As nation seeks to solve obesity epidemic, 'food deserts' emerge as a possible factor for weight gain

July 22, 2011

M Obama

At a news conference in the East Room of the White House, First Lady Michelle Obama recently announced that many retail stores will be expanding to areas considered "food deserts," places that have limited access to stores with healthy food options. (Official White House Photo)


Arnold School epidemiologist Dr. Angela Liese is leading a study on "food deserts" in an eight-county area of South Carolina.

In a nation whose landscape is dotted with fast food restaurants and retail chains offering food items and household goods, it's hard to imagine that many communities are considered "food deserts" – a designation that factors in a region's size, population and access to grocery stores.

Yet, many areas in the rural South are "food deserts," according to the U.S. Department of Agriculture, and a grant to the Arnold School of Public Health will examine an eight-county area in South Carolina to determine whether these areas match the federal designation.

The study will be led by Dr. Angela Liese, a professor and director of the Center for Research in Nutrition and Health Disparities at the University of South Carolina's Arnold School of Public Health.

"A food desert doesn't mean that access to food is difficult. It means that access to healthy, affordable food choices, especially fruits and vegetables and whole-grain, dairy and lean meat selections, is difficult because people don't have supermarkets and grocery stores nearby," she said.

"Limited access to healthy foods in low-income, rural areas is a contributor to obesity, cardiovascular diseases, diabetes and other nutrition-related diseases," Liese said.

The USDA estimates that 23.5 million people, including 6.5 million children, live in food deserts.

The one-year study draws on the expertise of Liese and other Arnold School researchers who have been studying food access in South Carolina's rural areas for about eight years. The $33,000 grant is from the Research Innovation and Development in Economics (RIDGE) Center of the Southern Rural Development Center at Mississippi State University.

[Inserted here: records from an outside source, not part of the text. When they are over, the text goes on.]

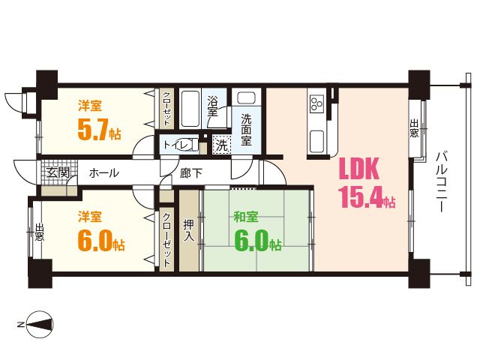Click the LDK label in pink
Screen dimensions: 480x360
click(359, 169)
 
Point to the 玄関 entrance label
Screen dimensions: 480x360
click(58, 173)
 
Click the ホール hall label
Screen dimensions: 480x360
click(104, 173)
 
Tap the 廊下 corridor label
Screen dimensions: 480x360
click(190, 173)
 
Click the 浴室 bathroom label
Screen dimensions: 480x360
click(212, 106)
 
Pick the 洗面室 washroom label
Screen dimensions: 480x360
click(246, 130)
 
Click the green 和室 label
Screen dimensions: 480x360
click(246, 217)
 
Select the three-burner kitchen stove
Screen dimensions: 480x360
click(316, 104)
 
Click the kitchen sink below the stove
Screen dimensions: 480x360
click(316, 142)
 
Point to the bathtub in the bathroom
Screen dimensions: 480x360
click(190, 108)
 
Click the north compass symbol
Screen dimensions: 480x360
click(40, 324)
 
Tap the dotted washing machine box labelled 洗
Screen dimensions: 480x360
click(222, 145)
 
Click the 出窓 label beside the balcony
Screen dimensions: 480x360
click(414, 128)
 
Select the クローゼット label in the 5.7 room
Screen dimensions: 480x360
click(166, 108)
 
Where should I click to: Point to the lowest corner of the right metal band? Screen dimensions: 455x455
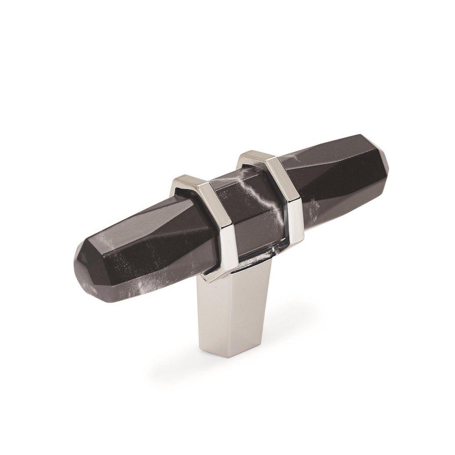click(296, 241)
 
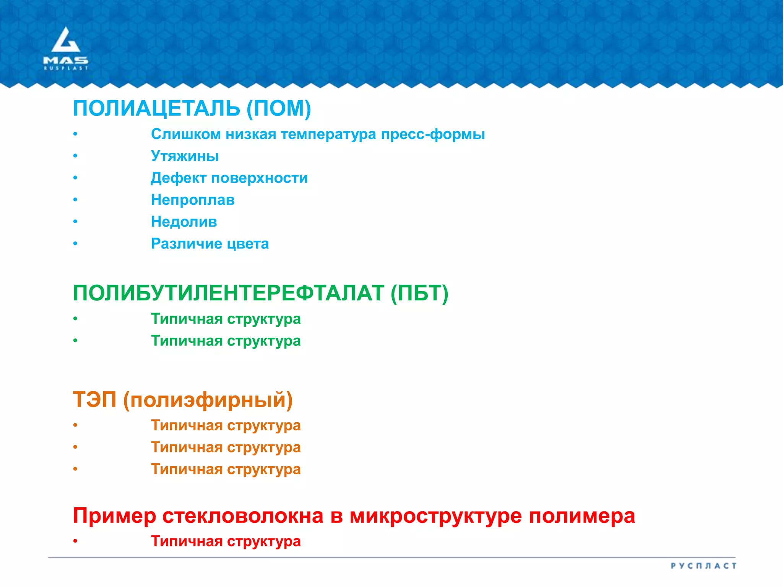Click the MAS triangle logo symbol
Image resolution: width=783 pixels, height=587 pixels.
[66, 40]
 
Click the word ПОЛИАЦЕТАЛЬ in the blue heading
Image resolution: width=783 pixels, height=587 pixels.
[156, 109]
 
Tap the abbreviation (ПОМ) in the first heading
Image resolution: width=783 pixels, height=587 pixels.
[279, 109]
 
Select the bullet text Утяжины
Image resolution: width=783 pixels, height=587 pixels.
[185, 156]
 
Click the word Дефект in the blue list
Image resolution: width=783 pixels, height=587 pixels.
[178, 178]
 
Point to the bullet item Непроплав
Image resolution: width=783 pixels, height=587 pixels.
[193, 200]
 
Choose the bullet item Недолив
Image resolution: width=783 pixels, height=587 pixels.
[184, 222]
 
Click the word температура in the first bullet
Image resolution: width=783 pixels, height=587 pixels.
[328, 134]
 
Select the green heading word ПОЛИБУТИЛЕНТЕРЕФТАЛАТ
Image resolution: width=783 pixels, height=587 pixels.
[228, 294]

The counties being studied in South Carolina are Richland, Orangeburg, Calhoun, Clarendon, Kershaw, Fairfield, Chester and Lancaster.

"This grant is a good fit with the ongoing U.S. policy initiatives to improve access to healthy food choices," Liese said. "We want to know whether these policies are making a difference."

The grant also is timely.

First Lady Michelle Obama announced July 20 that she is working with retail stores to improve healthy food options in the nation's "food deserts." Walmart, for example, has said it will open 300 stores in food deserts over the next five years, and the pharmacy chain Walgreen's is committed to adding fresh produce to its existing and future stores.

Speaking at a July 20 news conference in Washington, D.C., Mrs. Obama said more must be done to help parents make good choices for their families.

"… they should have fresh food retailers right in their communities -– places that sell healthy food at reasonable prices, so that they can feed their families in the way that they see fit, because when they have those choices, that can have a real, measurable impact on a family's health, and we all know that," said Mrs. Obama, who is leading the "Let's Move" campaign to encourage physical activity among children and families.

"Studies have shown that people who live in communities with greater access to supermarkets eat more fresh fruits and vegetables, and they have lower rates of obesity," she said.

The Arnold School already has accumulated significant data on food deserts and the food environment in rural areas of the Palmetto State through the work of individual researchers and the Center for Research on Nutrition and Health Disparities, Liese said.

"This grant will build on our previous studies and offers us the opportunity to add to the growing body of scientific knowledge on nutrition in our nation," she said.

Other USC researchers working on the study include Dr. Sarah Battersby from the Department of Geography and Dr. Bethany Bell from the College of Education.